7. The smoking article of claim 4, wherein the supramolecular assembly is present within the rod and toward the downstream end of the rod.

8. The smoking article of claim 4, wherein the filter comprises a sorbent.

9. The smoking article of claim 8, wherein the sorbent comprises at least one selected from the group consisting of at least one sorbent selected from the group consisting of carbons, aluminas, silicates, molecular sieves, polymeric materials, zeolites and metal particles.

10. The smoking article of claim 8, wherein the sorbent comprises active carbon.

11. A method for preparing the smoking article of claim 4, comprising:

(a) preparing a supramolecular assembly; and

(b) incorporating the supramolecular assembly into a smoking article.

12. The method of claim 11, wherein the smoking article is a cigarette.

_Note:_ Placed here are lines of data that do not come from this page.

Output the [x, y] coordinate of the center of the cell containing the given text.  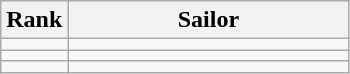
Rank [34, 20]
Sailor [208, 20]
Extract the (X, Y) coordinate from the center of the cell holding the provided text.  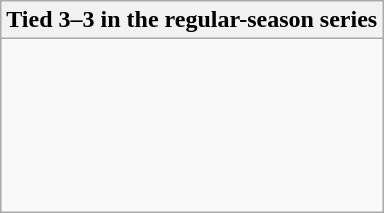
Tied 3–3 in the regular-season series (192, 20)
Search for the cell housing the specified text and yield its [x, y] center coordinate. 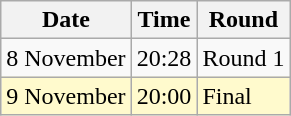
Time [164, 20]
20:28 [164, 58]
20:00 [164, 96]
Round [244, 20]
Date [66, 20]
9 November [66, 96]
8 November [66, 58]
Round 1 [244, 58]
Final [244, 96]
Scan for the cell matching the given text and deliver its (x, y) coordinate at center. 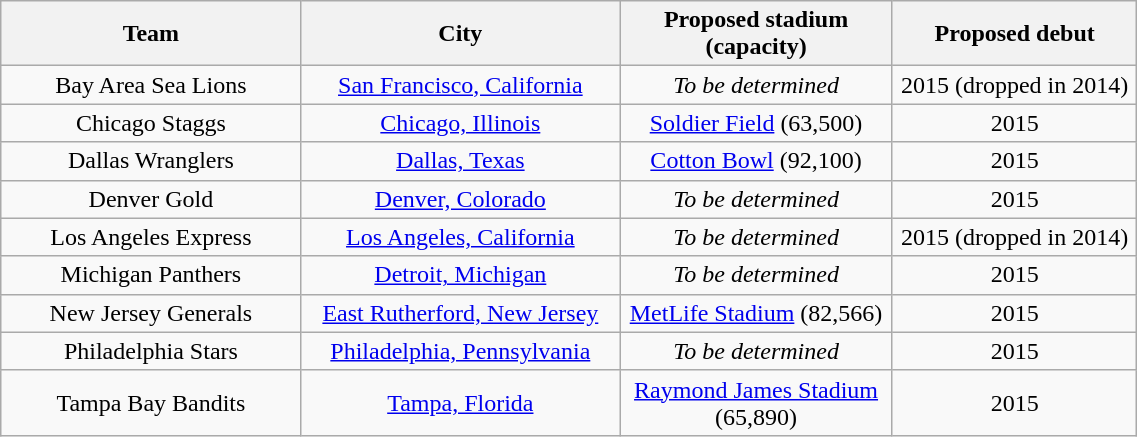
Philadelphia Stars (151, 351)
Denver, Colorado (460, 199)
Raymond James Stadium (65,890) (756, 402)
Chicago Staggs (151, 123)
New Jersey Generals (151, 313)
Tampa, Florida (460, 402)
Chicago, Illinois (460, 123)
MetLife Stadium (82,566) (756, 313)
Team (151, 34)
Proposed debut (1014, 34)
Bay Area Sea Lions (151, 85)
Philadelphia, Pennsylvania (460, 351)
Cotton Bowl (92,100) (756, 161)
Dallas, Texas (460, 161)
Proposed stadium (capacity) (756, 34)
East Rutherford, New Jersey (460, 313)
City (460, 34)
Soldier Field (63,500) (756, 123)
Denver Gold (151, 199)
Dallas Wranglers (151, 161)
Los Angeles, California (460, 237)
Detroit, Michigan (460, 275)
San Francisco, California (460, 85)
Michigan Panthers (151, 275)
Los Angeles Express (151, 237)
Tampa Bay Bandits (151, 402)
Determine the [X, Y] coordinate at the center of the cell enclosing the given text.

13. A method for control-releasing flavor comprising:

(a) incorporating a supramolecular assembly into a smoking article; and

(b) releasing a flavorant from the supramolecular assembly,

wherein the supramolecular assembly comprises the flavorant and at least one selected from the group consisting of O,O′-dibenzoyl-(2R,3R)-tartaric acid, a hydrate thereof or a salt thereof, and ditoluoyl-(2R,3R)-tartaric acid, a hydrate thereof or a salt thereof.

14. The method of claim 13, wherein the step (b) is carried out by heating the supramolecular assembly or contacting the supramolecular assembly with water at an elevated temperature.

15. The method of claim 14, wherein the elevated temperature is about 80° C. or higher.